◆ **WHAT YOU NEED TO DO**: Output, without alteration, the first line of the entries and each line after it, stopping with the line that contains "This screenshot has width=980, height=1230.".

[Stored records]
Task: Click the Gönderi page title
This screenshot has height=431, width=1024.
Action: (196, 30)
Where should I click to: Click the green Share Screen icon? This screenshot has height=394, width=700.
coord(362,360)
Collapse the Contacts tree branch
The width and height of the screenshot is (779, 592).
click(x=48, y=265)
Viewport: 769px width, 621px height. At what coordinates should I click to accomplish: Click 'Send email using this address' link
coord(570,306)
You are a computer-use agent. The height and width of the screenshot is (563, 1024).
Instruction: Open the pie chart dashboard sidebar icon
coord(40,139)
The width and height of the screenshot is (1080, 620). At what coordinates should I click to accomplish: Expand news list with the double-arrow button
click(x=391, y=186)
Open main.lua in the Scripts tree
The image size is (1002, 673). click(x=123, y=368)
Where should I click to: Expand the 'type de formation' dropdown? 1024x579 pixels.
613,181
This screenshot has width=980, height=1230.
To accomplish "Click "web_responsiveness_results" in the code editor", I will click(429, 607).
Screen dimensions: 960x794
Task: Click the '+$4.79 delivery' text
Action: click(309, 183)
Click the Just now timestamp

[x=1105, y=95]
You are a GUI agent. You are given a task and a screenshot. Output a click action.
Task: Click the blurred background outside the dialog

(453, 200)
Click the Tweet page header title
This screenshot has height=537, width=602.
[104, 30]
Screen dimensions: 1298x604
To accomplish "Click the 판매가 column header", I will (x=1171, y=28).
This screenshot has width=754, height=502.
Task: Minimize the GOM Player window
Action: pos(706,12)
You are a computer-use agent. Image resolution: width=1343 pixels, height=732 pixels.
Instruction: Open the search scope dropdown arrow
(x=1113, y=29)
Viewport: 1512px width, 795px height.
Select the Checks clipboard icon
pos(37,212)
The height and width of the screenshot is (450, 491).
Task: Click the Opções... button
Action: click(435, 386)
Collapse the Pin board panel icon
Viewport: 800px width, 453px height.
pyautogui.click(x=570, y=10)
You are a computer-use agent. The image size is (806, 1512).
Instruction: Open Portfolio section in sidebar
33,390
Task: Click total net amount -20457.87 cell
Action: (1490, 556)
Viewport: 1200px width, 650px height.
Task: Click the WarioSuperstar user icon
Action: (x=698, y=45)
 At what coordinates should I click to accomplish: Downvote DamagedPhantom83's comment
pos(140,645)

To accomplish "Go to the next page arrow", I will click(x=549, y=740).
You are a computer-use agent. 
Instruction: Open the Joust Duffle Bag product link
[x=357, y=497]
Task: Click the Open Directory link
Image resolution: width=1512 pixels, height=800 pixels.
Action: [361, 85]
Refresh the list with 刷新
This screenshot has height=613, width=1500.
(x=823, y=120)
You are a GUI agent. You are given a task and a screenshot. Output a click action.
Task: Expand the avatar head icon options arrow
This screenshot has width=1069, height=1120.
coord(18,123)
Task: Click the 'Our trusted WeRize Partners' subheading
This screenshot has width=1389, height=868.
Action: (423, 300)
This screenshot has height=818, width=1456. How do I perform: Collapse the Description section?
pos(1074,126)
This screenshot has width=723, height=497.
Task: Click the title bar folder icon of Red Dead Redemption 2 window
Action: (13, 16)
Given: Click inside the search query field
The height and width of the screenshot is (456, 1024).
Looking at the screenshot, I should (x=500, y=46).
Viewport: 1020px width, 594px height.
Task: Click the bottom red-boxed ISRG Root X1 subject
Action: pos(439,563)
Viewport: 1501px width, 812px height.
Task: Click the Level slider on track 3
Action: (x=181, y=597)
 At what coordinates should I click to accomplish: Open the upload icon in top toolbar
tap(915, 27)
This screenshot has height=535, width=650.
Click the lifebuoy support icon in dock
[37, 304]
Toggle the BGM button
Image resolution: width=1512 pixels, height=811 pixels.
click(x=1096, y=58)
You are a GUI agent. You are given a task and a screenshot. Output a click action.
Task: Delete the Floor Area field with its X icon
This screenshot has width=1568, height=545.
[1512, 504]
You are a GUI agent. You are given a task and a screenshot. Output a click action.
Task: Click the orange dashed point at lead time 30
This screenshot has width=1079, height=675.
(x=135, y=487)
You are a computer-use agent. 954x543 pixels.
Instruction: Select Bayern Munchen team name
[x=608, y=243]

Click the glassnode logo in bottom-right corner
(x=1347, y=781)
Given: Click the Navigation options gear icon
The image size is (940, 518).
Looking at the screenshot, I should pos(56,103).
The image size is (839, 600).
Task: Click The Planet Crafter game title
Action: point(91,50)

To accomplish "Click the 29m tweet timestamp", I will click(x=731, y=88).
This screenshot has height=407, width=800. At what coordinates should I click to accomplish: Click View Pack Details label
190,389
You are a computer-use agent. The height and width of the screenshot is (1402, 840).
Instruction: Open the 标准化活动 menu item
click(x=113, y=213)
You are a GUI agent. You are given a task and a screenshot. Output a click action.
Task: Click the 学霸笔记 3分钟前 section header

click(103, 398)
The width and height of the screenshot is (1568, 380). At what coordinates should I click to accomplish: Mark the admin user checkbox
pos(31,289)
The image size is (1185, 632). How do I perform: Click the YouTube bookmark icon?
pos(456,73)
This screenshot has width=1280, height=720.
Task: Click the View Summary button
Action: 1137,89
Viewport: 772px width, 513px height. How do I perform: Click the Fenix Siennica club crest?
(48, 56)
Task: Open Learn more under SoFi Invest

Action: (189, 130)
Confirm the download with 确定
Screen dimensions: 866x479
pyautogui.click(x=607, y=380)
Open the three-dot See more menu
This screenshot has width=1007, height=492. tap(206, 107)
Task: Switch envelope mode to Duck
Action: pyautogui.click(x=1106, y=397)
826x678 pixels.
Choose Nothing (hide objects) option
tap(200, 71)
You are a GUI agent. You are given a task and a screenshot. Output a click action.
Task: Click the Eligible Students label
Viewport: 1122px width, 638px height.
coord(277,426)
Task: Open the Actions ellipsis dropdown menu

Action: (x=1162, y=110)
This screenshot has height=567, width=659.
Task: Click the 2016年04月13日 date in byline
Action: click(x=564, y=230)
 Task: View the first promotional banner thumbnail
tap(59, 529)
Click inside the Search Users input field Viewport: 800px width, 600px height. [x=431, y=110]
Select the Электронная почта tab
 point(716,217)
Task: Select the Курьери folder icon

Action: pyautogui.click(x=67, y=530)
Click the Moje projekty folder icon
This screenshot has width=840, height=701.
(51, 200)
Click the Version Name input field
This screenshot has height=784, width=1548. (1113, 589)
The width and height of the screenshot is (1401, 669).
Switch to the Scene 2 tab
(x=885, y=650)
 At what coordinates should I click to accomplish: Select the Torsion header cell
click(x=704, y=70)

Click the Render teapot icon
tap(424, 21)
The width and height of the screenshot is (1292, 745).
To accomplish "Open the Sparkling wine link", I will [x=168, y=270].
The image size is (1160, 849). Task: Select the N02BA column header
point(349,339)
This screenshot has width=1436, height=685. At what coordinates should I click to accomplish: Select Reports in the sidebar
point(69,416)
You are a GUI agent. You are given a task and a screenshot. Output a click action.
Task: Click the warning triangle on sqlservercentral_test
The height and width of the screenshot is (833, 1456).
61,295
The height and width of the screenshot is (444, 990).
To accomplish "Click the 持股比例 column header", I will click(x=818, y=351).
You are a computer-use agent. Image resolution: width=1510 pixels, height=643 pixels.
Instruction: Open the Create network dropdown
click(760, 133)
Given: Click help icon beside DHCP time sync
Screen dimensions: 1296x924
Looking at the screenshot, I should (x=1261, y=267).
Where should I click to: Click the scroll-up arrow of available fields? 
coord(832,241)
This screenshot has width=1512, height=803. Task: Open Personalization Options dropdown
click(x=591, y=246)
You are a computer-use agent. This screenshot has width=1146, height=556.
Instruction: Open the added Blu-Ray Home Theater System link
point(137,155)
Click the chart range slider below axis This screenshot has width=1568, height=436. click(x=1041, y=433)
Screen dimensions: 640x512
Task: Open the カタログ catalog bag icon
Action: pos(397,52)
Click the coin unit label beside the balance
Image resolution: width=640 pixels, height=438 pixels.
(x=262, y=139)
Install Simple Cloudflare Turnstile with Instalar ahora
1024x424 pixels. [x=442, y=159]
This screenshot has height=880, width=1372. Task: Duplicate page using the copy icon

◆ **RESULT OF THIS TASK**:
Task: Click the Gönderi page title
This screenshot has height=431, width=1024.
Action: (196, 30)
Where should I click to: Click the green Share Screen icon? This screenshot has height=394, width=700.
coord(362,360)
Collapse the Contacts tree branch
The width and height of the screenshot is (779, 592).
click(x=48, y=265)
Viewport: 769px width, 621px height. At what coordinates should I click to accomplish: Click 'Send email using this address' link
coord(570,306)
You are a computer-use agent. The height and width of the screenshot is (563, 1024).
Instruction: Open the pie chart dashboard sidebar icon
coord(40,139)
The width and height of the screenshot is (1080, 620). At what coordinates should I click to accomplish: Expand news list with the double-arrow button
click(x=391, y=186)
Open main.lua in the Scripts tree
The image size is (1002, 673). click(x=123, y=368)
Where should I click to: Expand the 'type de formation' dropdown? 1024x579 pixels.
613,181
This screenshot has width=980, height=1230.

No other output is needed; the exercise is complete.